Генералы вырабатывали план и радовались возможности сделать пакость немцам. Немецкие генералы тоже вырабатывали планы и тоже старались сделать пакость.
Но тут же сразу сказывалась разница систем. Немецкие солдаты узнавали о своих планах за полчаса до их выполнения, а русские солдаты — за пять дней.
— Ваше благородие. — недоумевали солдаты. — а нам вот немцы из окопов говорили, что у нас в пятницу наступление будет.
— А я ничего не знаю. Нужно у генерала спросить.

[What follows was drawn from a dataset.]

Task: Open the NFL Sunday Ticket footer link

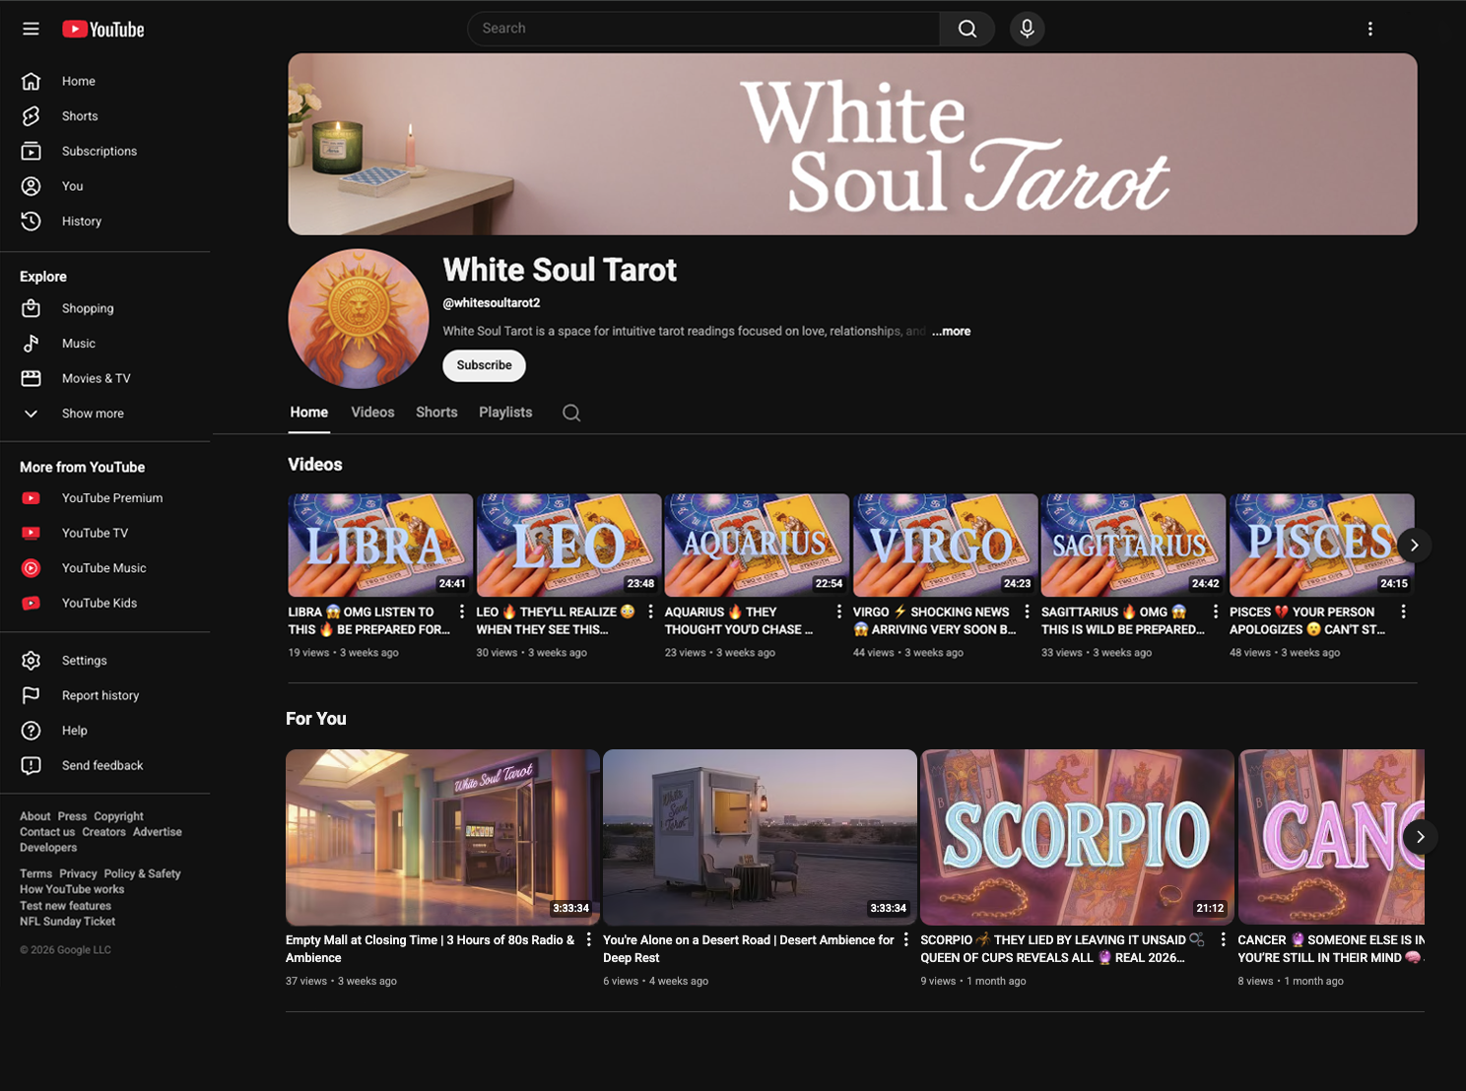Action: [x=67, y=921]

Генерал тоже не знал. Спрашивали командующего армией.
— А вы откуда знаете? — удивлялся тот.
— Немцы сказали.
— Немцы? Ну, это другое дело, — вздыхал командующий, — у них источники верные.
И шел на другое заседание о срочных планах.
Русскому обществу это сильно не нравилось. Оно вообще плохо разбиралось в стратегии и без должного уважения относилось к немецкой осведомленности. Потом тогдашнему военному министру дали пенсию и ввели в придворный клуб, и общество успокоилось.
Война продолжалась. В тылу очень много смеялись, когда видели вагоны с кирпичом вместо снарядов и с «кувакой» вместо войск, на фронте смеялись меньше. В глубоком тылу — еще меньше. У русских была историческая привычка, свойственная многим из европейских народов, становиться серьезным, когда нечего есть.
Совет министров, сговорившись с придворной партией, объявил всенародную свободу голодания. Всеобщего, прямого, равного и тайного.
Это была первая из свобод, которую русский народ принял с большой неохотой, хотя скоро пришлось пользоваться ею в довольно широких размерах.
Кто в это время правил Россией — современники точно узнать не могут, а официальных сведений по этому поводу не существовало.
Ходили слухи, что даже был государь, но у нас нет оснований верить этим слухам, потому что, например, назначением министров заведовал тобольский конокрад Григорий Ефимович Распутин, младший знахарь тибетского далай-ламы Бадмаев и какая-то дама, очень популярная в немецком бюро военных сведений и известная в России под псевдонимом Вырубова.
Благодаря энергичной работе этих лиц был приглашен городской сумасшедший г. Протопопов занять пост министра внутренних дел.
Гос. дума очень тепло отнеслась к этому приглашению и даже перешла на «ты» с будущим министром, к которому в случае нужды обращались прямо:
— Послушай, ты, мерзавец…
Протопопов быстро организовал дело^аащиты столицы от нашествия на нее со стороны провианта. В несколько дней Петрограду не угрожал ни один кусок хлеба.
Тогда стало угрожать население.
— Удивительно меня любят, — вырвалась у Протопопова историческая фраза, — чуть услышат мою фамилию, сейчас же толпы собираются и кричат…
24 февраля эта любовь народа к своему обожаемому министру вспыхнула с удивительной силой, и улицы заполнились восхищенным народом. Каждый дом зажил особой своеобразной жизнью.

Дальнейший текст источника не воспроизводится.